● Data shown
+-------+

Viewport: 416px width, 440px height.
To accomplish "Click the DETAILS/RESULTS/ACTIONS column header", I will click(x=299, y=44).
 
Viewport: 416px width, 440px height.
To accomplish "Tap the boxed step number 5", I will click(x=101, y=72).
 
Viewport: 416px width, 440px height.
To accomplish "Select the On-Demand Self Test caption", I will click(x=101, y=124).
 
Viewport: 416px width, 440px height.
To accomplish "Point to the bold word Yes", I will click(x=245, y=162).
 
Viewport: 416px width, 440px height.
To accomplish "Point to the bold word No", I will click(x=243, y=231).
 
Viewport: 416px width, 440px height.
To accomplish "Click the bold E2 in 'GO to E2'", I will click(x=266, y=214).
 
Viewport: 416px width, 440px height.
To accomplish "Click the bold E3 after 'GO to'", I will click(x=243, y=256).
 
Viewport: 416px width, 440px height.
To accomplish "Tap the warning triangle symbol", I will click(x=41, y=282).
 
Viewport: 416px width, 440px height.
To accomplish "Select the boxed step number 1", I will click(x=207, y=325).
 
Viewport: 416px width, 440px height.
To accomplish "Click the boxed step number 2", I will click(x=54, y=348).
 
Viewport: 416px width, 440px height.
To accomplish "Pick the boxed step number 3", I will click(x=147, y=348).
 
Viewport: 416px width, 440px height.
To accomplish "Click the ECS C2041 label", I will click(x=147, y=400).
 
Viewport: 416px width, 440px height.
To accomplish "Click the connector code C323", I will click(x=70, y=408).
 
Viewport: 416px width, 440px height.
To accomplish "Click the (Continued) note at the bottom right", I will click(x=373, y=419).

+-------+

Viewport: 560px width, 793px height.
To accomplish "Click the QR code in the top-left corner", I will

+-------+

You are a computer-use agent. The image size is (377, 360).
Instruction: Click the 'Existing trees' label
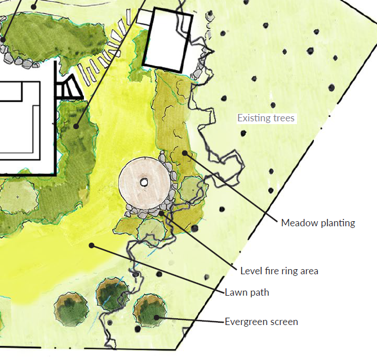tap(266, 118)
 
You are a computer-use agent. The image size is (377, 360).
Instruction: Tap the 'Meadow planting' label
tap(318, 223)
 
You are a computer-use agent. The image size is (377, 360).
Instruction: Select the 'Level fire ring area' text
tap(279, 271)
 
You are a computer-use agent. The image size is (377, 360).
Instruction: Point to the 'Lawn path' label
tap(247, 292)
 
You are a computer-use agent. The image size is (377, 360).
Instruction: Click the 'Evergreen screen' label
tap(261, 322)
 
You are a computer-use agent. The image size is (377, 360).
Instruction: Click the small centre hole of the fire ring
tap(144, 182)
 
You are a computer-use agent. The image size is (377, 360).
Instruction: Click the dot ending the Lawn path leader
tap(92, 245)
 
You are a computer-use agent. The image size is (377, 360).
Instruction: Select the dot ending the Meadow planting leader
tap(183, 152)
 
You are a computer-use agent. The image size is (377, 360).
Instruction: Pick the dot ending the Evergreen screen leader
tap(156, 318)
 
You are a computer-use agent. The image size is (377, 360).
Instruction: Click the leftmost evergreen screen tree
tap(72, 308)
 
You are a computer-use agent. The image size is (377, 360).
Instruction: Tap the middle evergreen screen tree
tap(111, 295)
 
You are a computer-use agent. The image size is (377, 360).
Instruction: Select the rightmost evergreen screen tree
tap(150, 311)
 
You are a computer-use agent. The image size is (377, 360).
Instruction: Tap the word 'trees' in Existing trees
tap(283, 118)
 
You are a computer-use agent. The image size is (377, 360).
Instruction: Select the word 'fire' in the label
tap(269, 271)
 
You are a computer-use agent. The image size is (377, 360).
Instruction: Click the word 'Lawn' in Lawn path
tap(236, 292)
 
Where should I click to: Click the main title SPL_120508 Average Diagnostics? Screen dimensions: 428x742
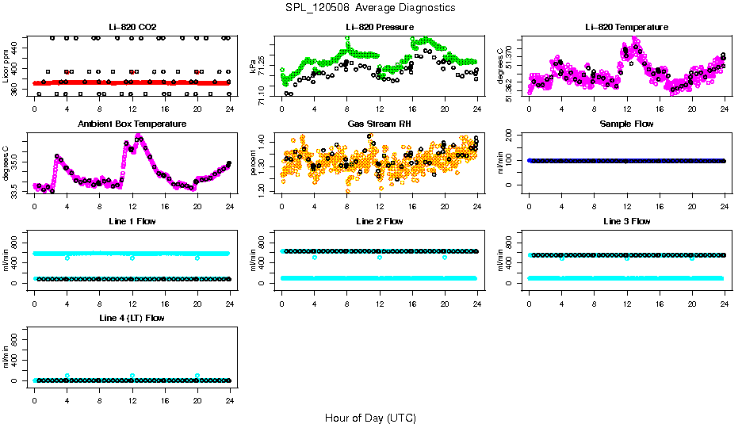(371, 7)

+-------+

● Set exercise
Report how many lines in the data above contain the word "Select", giving the number alone.

● The answer
6